Als Missouri Bellwether wird vor allem im englischsprachigen Raum das Phänomen bezeichnet, dass der US-Bundesstaat Missouri sowohl in soziokultureller und demographischer als auch politischer Hinsicht die Vereinigten Staaten im 20. Jahrhundert genau abbildete.[1] So galt Missouri von Anfang des letzten Jahrhunderts an bis 2008 als umkämpfter Swing State bei Präsidentschaftswahlen und stimmte von 1904 an bis 2004 mit einer Ausnahme immer für den siegreichen Kandidaten bei der Wahl.[2][3]

Missouris Status als Bellwether (Leithammel) wird zunehmend in Frage gestellt.[4]

Hintergrund[Bearbeiten | Quelltext bearbeiten]

Vorsprung bei den Wählerstimmen bei Präsidentschaftswahlen (USA-weit und in Missouri, rot: Republikaner vorn, blau: Demokrat vorn)

Missouri, geographisch in der Mitte in der USA gelegen, bildete bereits während des Bürgerkriegs im 19. Jahrhundert beide Lager ab: Zwar blieb Missouri Teil der Union, aus dem Exil verkündete der Gouverneur allerdings den Beitritt zur Konföderation. Missouri war Schauplatz heftiger Kämpfe zwischen Unionstruppen und Konföderierten.

Missouris demographische Struktur stellte lange Zeit einen „Mikrokosmos“ der Vereinigten Staaten dar.[5] Der Anteil an städtischer und ländlicher Bevölkerung sowie die ethnische Zusammensetzung wichen über das 20. Jahrhundert hinweg kaum vom Durchschnitt der Vereinigten Staaten ab. 1990 waren 88,1 Prozent der Einwohner Missouris Weiße und 10,7 Prozent Afroamerikaner, während es in den gesamten Vereinigten Staaten 83,9 Prozent Weiße und 12,3 Prozent Afroamerikaner gab.[6]

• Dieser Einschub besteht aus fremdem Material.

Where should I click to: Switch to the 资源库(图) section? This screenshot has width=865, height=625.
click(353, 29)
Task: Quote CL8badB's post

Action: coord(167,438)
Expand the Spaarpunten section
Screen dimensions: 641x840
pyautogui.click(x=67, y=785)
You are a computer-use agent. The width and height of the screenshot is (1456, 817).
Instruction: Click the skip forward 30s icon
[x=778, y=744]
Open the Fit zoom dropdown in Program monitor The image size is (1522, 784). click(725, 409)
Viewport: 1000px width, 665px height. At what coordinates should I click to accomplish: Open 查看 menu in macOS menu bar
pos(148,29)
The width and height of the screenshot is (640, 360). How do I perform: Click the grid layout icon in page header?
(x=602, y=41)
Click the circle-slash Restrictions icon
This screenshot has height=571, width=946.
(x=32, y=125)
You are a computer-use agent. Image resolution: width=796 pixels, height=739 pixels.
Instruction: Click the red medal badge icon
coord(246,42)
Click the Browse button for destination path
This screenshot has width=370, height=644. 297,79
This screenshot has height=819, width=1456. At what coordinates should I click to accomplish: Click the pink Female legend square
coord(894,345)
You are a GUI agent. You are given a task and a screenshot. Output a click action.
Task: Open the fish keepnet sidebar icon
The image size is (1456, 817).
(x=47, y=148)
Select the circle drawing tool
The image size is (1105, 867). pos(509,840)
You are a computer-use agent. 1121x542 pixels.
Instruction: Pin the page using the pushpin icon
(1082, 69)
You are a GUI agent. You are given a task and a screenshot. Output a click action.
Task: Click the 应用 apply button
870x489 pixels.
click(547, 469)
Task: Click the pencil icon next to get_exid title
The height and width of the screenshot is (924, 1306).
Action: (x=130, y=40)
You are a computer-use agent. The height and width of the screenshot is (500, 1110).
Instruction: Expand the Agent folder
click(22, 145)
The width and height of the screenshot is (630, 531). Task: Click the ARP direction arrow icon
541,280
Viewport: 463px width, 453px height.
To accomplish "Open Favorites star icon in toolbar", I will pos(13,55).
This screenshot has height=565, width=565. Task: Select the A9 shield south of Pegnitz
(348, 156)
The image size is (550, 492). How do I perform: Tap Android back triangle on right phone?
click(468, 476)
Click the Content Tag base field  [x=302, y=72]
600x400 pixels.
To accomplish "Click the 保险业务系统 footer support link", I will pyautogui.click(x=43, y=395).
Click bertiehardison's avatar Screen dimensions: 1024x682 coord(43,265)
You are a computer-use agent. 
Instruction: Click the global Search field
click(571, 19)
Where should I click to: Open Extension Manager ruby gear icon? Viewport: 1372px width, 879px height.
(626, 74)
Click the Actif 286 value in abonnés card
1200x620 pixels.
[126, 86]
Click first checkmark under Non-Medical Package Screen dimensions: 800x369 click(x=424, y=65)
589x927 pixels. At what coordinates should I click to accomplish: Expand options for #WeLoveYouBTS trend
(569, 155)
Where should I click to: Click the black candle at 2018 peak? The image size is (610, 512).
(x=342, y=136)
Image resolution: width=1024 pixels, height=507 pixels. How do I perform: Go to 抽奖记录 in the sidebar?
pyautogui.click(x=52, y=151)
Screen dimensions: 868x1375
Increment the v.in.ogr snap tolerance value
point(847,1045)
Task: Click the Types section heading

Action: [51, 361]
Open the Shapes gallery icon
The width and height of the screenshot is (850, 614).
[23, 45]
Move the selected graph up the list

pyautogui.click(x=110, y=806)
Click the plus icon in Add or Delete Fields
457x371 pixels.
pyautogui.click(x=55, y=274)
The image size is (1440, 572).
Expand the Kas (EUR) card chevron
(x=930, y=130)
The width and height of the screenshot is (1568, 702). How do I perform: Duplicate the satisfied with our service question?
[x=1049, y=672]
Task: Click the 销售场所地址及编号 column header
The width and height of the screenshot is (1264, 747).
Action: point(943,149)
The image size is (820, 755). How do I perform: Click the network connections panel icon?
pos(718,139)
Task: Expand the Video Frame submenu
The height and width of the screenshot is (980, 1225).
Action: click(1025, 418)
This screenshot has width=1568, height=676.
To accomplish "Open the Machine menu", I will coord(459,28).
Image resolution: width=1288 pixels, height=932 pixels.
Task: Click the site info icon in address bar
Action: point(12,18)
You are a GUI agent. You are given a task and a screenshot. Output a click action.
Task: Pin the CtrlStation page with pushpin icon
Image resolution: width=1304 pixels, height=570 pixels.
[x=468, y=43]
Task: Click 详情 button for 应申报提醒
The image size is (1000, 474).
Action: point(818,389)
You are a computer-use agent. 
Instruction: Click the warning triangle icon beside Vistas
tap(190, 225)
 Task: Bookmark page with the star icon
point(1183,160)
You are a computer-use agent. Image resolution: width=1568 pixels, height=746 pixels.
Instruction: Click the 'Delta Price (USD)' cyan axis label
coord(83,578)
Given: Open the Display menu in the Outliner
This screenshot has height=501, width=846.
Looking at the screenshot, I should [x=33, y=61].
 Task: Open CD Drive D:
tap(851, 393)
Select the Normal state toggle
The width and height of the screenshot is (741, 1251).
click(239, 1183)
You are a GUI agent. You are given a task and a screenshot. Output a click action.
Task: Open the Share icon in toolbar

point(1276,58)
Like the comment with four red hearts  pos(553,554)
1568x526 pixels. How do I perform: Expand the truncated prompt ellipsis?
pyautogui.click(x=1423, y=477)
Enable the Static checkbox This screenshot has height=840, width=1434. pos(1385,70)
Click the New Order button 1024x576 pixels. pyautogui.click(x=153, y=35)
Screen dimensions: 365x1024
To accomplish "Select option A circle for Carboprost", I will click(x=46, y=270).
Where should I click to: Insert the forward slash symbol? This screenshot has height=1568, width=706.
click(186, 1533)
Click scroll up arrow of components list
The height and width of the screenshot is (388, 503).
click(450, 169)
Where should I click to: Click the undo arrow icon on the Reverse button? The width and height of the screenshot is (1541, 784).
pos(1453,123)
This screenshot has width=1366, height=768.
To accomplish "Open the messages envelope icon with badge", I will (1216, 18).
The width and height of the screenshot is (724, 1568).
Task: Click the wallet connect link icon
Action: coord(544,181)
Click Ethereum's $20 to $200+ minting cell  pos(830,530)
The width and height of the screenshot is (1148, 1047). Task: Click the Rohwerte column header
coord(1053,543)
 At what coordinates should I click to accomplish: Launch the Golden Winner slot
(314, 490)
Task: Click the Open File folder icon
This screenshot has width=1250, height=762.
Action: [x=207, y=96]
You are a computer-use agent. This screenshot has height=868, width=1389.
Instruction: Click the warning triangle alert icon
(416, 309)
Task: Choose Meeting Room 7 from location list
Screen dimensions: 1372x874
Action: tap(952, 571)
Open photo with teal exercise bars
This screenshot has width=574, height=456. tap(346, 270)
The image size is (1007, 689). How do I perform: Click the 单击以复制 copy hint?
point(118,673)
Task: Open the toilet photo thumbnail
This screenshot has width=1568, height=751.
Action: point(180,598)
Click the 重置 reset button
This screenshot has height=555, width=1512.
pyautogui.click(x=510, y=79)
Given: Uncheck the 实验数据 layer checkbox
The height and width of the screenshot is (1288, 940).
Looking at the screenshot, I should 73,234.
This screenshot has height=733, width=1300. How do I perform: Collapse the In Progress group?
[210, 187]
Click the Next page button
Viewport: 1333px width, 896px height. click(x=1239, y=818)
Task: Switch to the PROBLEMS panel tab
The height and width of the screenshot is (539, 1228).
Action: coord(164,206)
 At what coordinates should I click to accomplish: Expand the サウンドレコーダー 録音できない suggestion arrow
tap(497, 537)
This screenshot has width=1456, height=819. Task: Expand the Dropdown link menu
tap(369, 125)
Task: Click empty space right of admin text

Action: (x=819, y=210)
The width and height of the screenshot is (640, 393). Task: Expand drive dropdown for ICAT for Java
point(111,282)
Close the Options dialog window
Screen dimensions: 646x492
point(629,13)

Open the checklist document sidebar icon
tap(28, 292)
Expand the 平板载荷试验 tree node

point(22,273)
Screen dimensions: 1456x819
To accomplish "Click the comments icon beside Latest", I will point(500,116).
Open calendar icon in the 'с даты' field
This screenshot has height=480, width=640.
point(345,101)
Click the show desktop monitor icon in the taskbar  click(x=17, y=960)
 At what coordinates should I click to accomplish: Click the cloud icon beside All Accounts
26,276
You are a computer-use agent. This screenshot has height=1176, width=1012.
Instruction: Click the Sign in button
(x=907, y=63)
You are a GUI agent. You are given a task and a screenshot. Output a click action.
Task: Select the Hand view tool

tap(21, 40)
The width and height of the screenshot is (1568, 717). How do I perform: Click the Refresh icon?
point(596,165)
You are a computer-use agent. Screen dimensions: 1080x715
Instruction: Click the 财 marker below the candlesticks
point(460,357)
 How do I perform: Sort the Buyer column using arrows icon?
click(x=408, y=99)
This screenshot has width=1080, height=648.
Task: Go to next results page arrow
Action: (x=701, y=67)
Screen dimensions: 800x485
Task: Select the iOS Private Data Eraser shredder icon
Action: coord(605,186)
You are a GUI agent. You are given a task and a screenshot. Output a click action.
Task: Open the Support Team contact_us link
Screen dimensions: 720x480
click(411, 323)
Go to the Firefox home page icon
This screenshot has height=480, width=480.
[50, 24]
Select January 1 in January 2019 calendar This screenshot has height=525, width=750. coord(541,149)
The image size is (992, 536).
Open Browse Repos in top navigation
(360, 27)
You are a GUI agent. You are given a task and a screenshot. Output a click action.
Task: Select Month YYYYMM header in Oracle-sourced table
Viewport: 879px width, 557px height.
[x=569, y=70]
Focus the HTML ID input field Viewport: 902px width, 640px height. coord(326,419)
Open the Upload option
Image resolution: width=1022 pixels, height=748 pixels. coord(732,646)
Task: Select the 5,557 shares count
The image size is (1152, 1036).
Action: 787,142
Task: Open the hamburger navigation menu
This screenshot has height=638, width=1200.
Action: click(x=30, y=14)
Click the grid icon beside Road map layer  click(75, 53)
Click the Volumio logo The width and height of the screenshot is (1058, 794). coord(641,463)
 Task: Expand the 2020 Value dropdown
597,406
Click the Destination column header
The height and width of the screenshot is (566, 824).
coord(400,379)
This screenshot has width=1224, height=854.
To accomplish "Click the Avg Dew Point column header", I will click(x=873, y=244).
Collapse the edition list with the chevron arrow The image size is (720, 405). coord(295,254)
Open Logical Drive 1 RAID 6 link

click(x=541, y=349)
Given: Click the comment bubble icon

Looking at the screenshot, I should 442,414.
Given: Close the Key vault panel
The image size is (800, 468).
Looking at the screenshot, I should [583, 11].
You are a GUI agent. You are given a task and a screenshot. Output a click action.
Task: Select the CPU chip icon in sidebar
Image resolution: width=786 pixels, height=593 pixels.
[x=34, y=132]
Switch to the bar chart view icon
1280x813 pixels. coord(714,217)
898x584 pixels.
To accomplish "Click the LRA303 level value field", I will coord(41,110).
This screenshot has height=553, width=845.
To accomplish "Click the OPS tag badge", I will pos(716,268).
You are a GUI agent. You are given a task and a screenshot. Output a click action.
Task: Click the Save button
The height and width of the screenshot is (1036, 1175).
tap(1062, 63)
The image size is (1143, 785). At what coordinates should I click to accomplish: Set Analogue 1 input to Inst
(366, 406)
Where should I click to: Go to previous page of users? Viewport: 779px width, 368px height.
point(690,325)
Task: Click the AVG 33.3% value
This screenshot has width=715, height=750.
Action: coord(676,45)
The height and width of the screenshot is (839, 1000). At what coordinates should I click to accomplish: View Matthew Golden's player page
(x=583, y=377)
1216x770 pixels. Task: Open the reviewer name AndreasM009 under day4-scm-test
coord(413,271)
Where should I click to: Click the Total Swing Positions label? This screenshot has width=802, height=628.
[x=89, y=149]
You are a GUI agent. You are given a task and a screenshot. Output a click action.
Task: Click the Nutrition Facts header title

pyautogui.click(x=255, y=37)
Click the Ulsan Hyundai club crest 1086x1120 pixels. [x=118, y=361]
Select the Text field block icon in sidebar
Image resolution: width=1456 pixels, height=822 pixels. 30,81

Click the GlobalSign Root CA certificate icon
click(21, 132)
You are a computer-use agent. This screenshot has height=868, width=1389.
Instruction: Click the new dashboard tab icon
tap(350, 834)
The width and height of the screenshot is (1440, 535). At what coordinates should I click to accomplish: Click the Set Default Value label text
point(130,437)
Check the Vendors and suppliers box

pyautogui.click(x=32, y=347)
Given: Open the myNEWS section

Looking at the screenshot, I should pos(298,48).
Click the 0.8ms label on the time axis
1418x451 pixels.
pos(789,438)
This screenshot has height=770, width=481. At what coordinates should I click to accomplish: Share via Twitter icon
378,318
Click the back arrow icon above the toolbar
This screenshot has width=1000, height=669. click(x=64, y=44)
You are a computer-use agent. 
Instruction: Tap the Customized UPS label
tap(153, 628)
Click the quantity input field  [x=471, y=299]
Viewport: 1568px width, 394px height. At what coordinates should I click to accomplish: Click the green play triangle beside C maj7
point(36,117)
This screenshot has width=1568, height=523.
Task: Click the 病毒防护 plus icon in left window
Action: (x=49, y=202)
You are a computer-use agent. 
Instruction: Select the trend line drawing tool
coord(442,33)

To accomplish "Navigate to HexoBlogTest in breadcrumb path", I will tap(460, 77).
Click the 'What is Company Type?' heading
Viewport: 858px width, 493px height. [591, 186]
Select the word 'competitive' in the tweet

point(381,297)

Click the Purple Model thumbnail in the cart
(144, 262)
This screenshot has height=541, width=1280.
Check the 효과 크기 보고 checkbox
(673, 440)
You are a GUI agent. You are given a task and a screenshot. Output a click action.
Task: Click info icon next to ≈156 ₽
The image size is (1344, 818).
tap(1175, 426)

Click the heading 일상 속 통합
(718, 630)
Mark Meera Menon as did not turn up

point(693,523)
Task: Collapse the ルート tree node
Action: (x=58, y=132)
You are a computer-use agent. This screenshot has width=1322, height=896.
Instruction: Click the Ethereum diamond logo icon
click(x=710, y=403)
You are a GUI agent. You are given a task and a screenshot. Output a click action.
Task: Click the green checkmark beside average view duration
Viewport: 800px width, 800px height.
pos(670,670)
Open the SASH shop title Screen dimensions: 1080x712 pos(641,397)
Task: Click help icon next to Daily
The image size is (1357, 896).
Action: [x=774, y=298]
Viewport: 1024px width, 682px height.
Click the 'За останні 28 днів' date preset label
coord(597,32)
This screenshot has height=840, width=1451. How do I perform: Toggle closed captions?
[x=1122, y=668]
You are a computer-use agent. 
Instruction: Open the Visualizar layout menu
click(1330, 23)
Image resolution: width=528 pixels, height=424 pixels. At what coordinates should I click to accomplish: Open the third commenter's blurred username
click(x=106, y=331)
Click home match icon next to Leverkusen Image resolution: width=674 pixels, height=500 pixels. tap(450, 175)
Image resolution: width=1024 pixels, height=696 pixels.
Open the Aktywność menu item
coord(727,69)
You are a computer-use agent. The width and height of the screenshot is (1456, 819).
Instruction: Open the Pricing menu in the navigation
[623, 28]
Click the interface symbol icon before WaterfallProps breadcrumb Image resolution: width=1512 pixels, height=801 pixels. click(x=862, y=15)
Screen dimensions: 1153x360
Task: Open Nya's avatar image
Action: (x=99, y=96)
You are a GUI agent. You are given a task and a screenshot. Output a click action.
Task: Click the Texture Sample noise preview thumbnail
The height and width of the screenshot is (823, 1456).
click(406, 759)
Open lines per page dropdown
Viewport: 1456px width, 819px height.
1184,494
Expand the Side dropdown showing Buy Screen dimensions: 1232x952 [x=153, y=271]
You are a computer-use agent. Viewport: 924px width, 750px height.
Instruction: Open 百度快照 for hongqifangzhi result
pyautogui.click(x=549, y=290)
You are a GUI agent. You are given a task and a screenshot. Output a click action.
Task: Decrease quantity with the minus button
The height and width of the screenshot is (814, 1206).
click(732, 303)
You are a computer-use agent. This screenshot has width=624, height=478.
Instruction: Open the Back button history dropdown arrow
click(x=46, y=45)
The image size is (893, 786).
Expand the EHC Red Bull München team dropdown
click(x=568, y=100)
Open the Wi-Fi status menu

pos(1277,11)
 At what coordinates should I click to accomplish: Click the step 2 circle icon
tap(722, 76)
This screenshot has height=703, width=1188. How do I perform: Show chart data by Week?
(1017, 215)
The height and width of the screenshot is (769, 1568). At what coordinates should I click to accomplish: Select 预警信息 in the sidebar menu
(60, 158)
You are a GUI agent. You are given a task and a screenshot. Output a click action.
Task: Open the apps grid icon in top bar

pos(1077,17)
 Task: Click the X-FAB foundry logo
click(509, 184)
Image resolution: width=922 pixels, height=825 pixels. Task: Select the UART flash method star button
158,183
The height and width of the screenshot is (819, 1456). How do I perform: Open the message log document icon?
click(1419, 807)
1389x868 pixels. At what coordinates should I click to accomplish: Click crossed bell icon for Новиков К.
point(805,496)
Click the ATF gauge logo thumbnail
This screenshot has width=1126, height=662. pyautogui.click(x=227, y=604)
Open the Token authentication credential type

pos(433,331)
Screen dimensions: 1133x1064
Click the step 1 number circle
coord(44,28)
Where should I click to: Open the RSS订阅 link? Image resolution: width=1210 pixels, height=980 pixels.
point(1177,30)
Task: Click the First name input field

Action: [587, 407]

Entsprechend stimmte Missouri von der Präsidentschaftswahl 1904 an mit der Ausnahme 1956, wo der Abstand auch nur 4000 Stimmen betrug, immer für den schlussendlich siegreichen Kandidaten bei der Präsidentschaftswahl. Missouri war bei fast jeder Wahl äußerst umkämpft und stimmte bei den meisten Wahlen mit ähnlichen prozentualen Ergebnissen wie der Rest der Vereinigten Staaten. Es galt das Sprichwort: „As Missouri goes, so goes the nation“ (‚So wie Missouri abstimmt, so stimmt die Nation‘).[3][7]

Bei Präsidentschaftsvorwahlen stimmte Missouri seit dem Jahr 2000 immer für den schlussendlich nominierten Kandidaten der Demokraten, bei den Republikanern mit einer Ausnahme (2012).

Auch bei anderen staatsweiten Wahlen entspricht Missouri einem Bellwether: Bei der Senatswahl 2006 konnte sich die Demokratin Claire McCaskill gegen den republikanischen Amtsinhaber Jim Talent durchsetzen – die Demokraten gewannen bei dieser Wahl die Kontrolle über den Senat zurück. Bei der Senatswahl 2012 konnte sie ihren Vorsprung ausbauen und die Demokraten gewannen insgesamt Sitze im Senat, die Wahl 2018 verlor sie jedoch, ebenso wie die Demokraten Sitze verloren und Minderheitspartei blieben.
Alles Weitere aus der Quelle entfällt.